Powell dimitió de la administración Bush en 2004 y nunca reconoció realmente lo que había hecho. Reconoció que su discurso en la ONU fue inexacto y lo describió, en una entrevista con la famosa periodista Barbara Walters, como “doloroso” y una “mancha” en su carrera. Esos comentarios, poco después de dejar el cargo, fueron lo máximo que llegó a hacer en términos de introspección o crítica. Fue incapaz de admitir la verdad que ahora reconoce su jefe de gabinete Lawrence Wilkerson. “Participé en un engaño al pueblo estadounidense, a la comunidad internacional y al Consejo de Seguridad de las Naciones Unidas”, ha dicho Wilkerson.
La “mancha” no importó tanto en la reputación de Powell en EE. UU., porque después del desastre de Iraq, siguió abriéndose un lucrativo camino en el mundo empresarial, entrando en el consejo de administración de Salesforce y Bloom Energy, convirtiéndose en "asesor estratégico" de la empresa de capital riesgo KleinerPerkins. (Ya era muy rico: había recibido un adelanto de 6 millones de dólares por sus memorias de 1995 “My American Journey”). Fue un precursor, en este sentido, de una generación de generales retirados que se han aupado al estatus del 1% gracias a las halagadoras críticas que reciben en los círculos culturales y políticos sin importar las consecuencias reales de su servicio en el gobierno.
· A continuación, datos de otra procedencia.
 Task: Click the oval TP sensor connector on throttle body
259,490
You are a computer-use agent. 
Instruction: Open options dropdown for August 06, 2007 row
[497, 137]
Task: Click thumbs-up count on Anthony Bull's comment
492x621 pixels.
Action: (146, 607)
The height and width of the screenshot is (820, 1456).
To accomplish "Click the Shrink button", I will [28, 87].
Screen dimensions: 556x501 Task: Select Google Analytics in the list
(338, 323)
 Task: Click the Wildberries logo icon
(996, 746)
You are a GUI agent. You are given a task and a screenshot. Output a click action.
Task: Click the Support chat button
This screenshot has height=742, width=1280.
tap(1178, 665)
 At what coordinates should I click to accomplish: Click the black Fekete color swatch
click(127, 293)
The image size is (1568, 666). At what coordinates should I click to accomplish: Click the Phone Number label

Hay de hecho muchos niveles en los que puede describirse a Powell como pionero, y es complicado considerarlos en conjunto. Como señalaron el reportero Terrell Jermaine Starr y la columnista Karen Attiah a las pocas horas del fallecimiento de Powell, era una figura importante e inspiradora para un gran número de estadounidenses negros, especialmente antes de su servicio en la administración Bush. “Estoy realmente triste por la muerte de Colin Powell, aunque reconozco su papel en la imprudente decisión de Estados Unidos de invadir Iraq”, escribió Attiah en Twitter.
El académico y periodista Marc Lamont Hill hizo un balance similar en su evaluación de hoy. “A nivel personal, Colin Powell era un hombre agradable”, escribió Hill. “Fue también un pionero. Pero fue, asimismo, un líder militar y un estratega clave de un imperio que mató a innumerables personas y socavó la soberanía de múltiples naciones. Debemos ser honestos con todo esto en nuestros homenajes”.